Segundo o professor do departamento de Engenharia Elétrica da UFPR Horácio Tertuliano dos Santos, a transmissão de dados, imagens e voz ocorre graças à digitalização, que permite aglutinar os três e depois enviá-los. “Esse processo é necessário, porque esses serviços atuam em faixas de freqüência diferentes”, explica. Tal sistema é conhecido como a tecnologia 3G, ou terceira geração. “Com ela veio a possibilidade de o usuário escolher, por exemplo, o tipo de toque para seu aparelho, como também baixar músicas da Internet para o celular”.

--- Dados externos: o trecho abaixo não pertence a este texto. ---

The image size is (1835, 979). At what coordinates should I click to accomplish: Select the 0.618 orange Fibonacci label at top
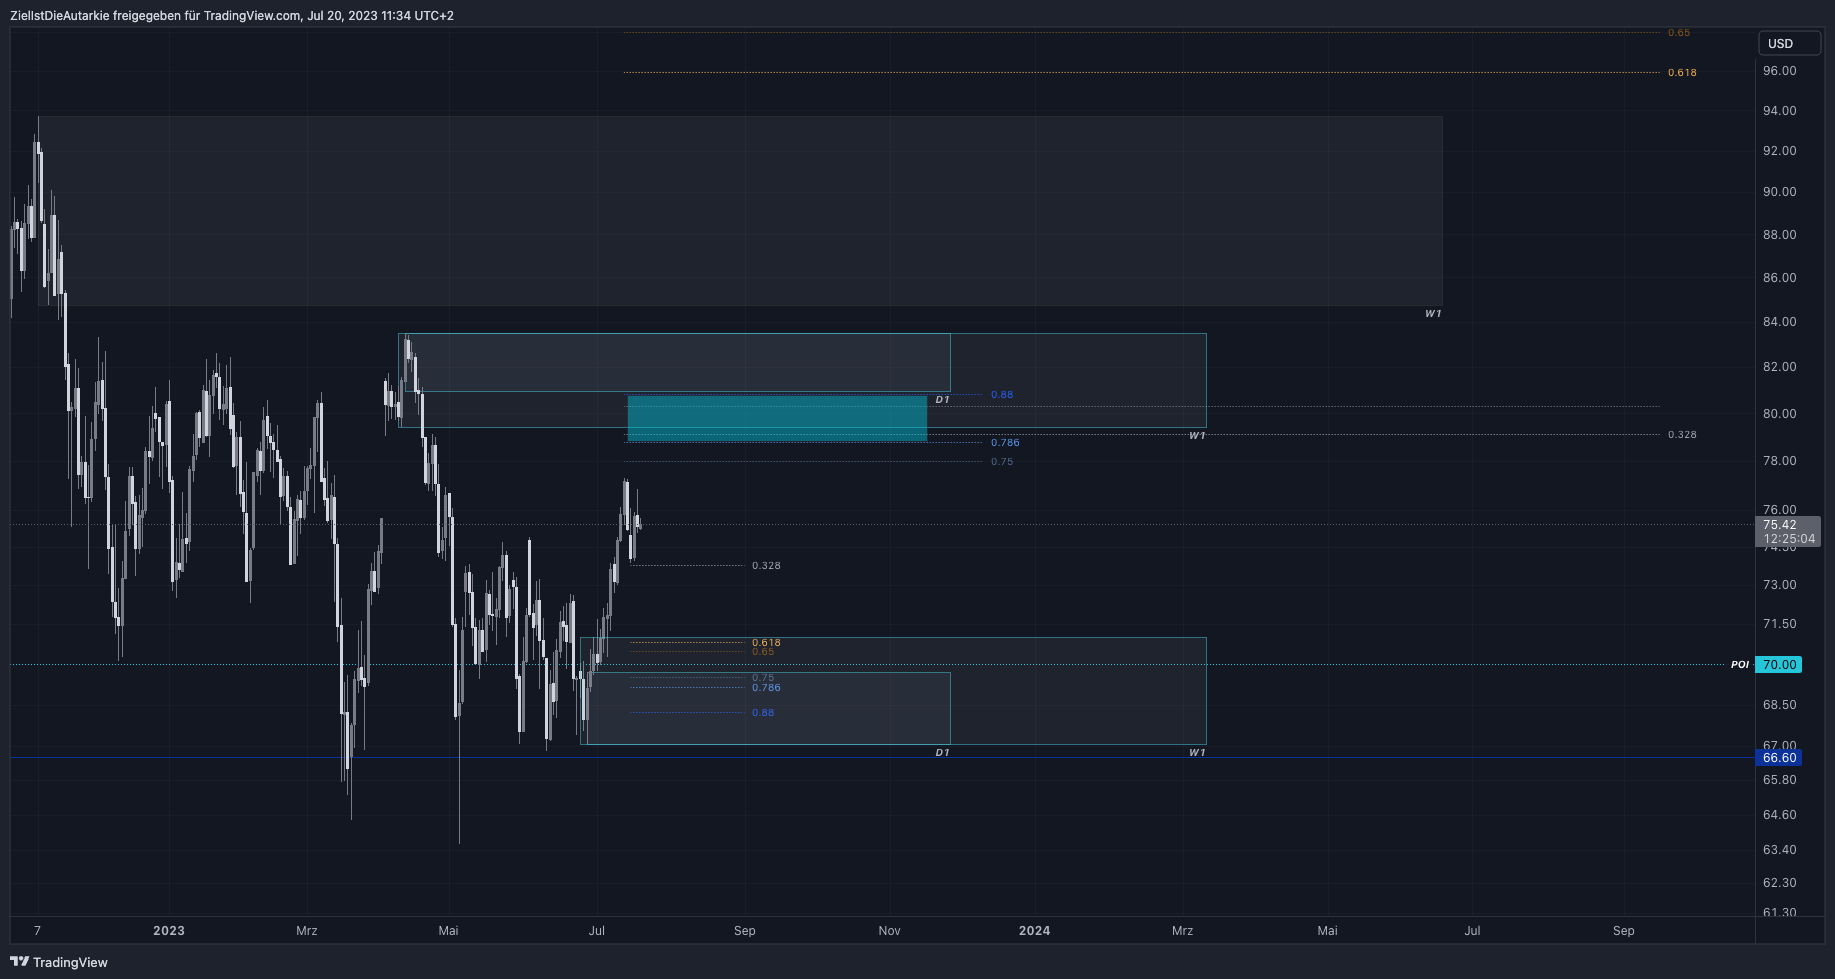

Apesar de parecer novidade, a tecnologia 3G pode se tornar ultrapassada com a chegada da 4G. Santos afirma que, com os novos avanços, o usuário de telefonia móvel terá a vantagem de tirar fotos em movimento com boa qualidade. Além disso, os aparelhos não devem ficar presos a uma operadora de telefonia, ou seja, o chip não será mais fixo. Flexibilidade essa que se tornou possível a partir do ano passado.

Santos contesta a falta de controle sobre a atuação das operadoras de telefonia móvel no país. Muitos serviços não são garantidos com o deslocamento do usuário de uma região para outra do Brasil ou até mesmo para outros países. “Mandar mensagens, fotos, vídeos e até mesmo fazer chamadas funciona muito bem até a pessoa sair da área de origem do aparelho. Em outros lugares, um celular de Curitiba, por exemplo, chega a pagar valores absurdos para utilizar o sistema 3G”, afirma Horácio.

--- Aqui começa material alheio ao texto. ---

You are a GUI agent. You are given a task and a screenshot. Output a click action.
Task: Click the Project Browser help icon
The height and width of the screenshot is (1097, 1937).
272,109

Para ele, isso seria resolvido com uma fiscalização mais severa da Anatel sobre as operadoras em relação ao serviço ofertado e ao preço cobrado por ele. “Se alguém paga por uma tecnologia dita tão eficiente quanto a 3G, tem o direito de desfrutar dela em toda a área de cobertura da operadora e com um preço acessível”, opina Santos.

As gerações de telefonia móvel

Albini conta que o nome ‘celular’ nasceu pela forma como as mensagens de voz são recebidas pela torre de transmissão. Na primeira geração de telefonia móvel, cada aparelho se comunicava com uma célula da torre que recebia as informações e repassava. Esses eram os aparelhos analógicos AMPS, que só trabalhavam com a transmissão de voz. Era um meio caro e de alcance pequeno.

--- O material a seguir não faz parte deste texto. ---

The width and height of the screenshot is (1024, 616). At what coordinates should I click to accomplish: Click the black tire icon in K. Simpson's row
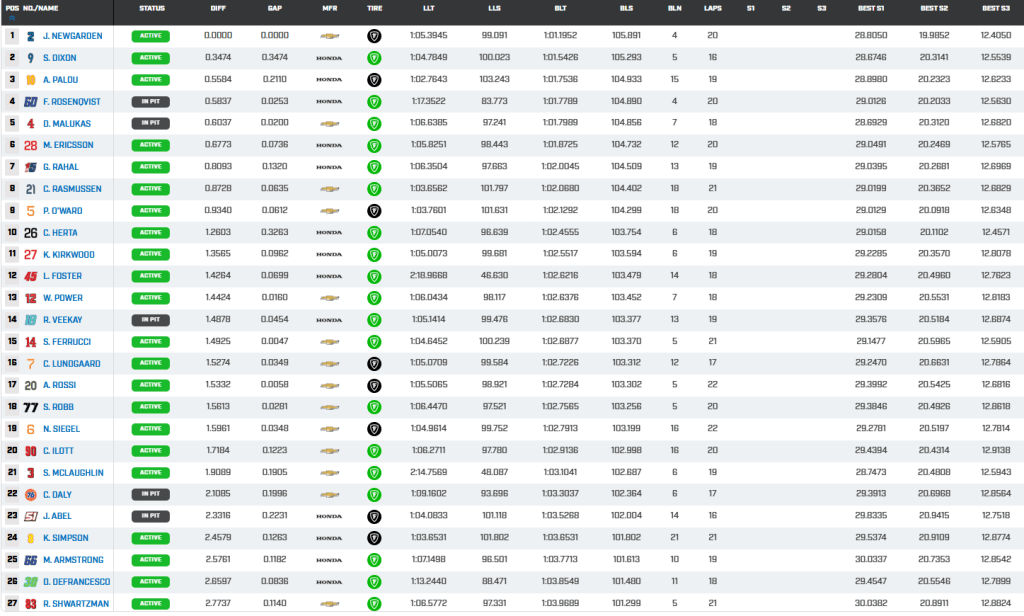point(374,538)
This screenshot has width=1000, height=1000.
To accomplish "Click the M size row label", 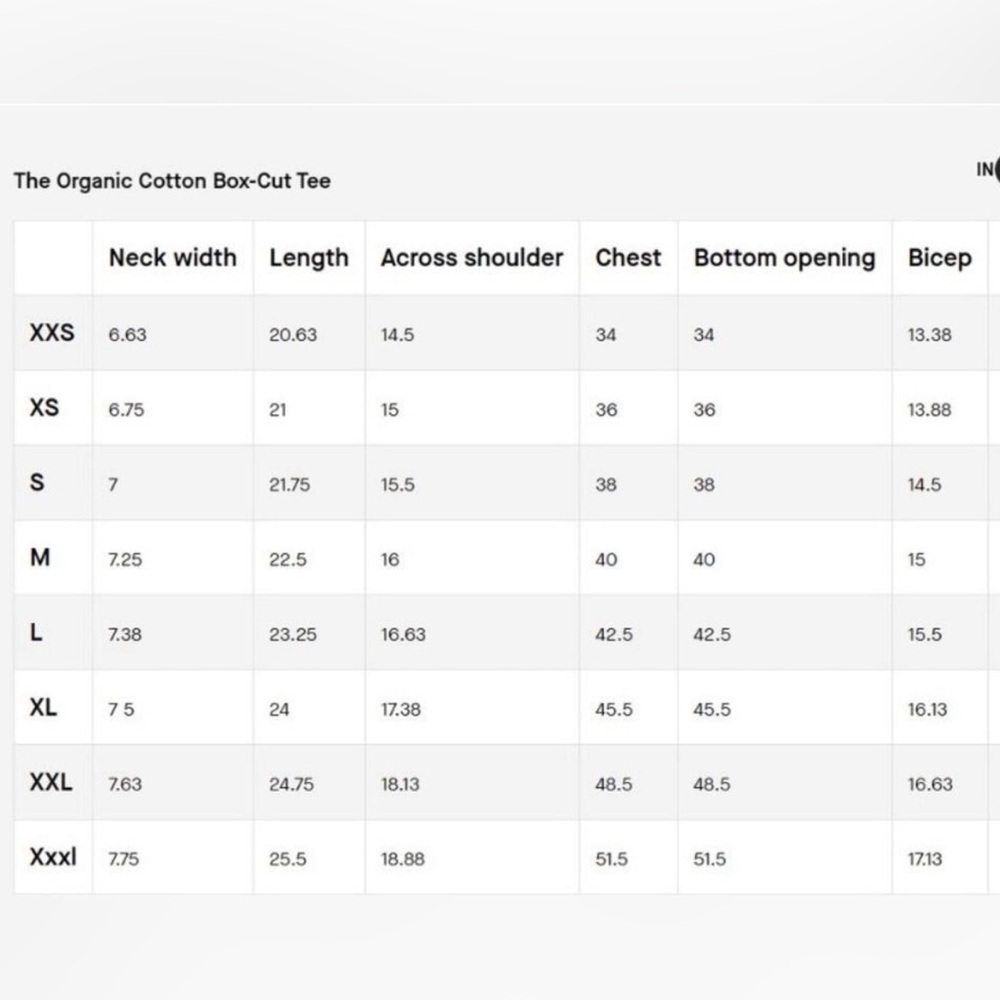I will 40,557.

A segunda geração – tecnologia 2G – trouxe aparelhos TDMA, CDMA e GSM. Com eles, chegaram os serviços de mensagens de texto e torpedos SMS. O serviço custa menos, inclui mais usuários e possui maior cobertura.

Entre a segunda e a terceira geração, surgiu a 2.5G, que possui taxa de transferência de dados de 250KB. Na tecnologia 3G, a velocidade saltou para 2MB (quase mil vezes mais veloz do que a disponível antes). Albini estima que a geração 4G possa trazer uma velocidade de até 25MB.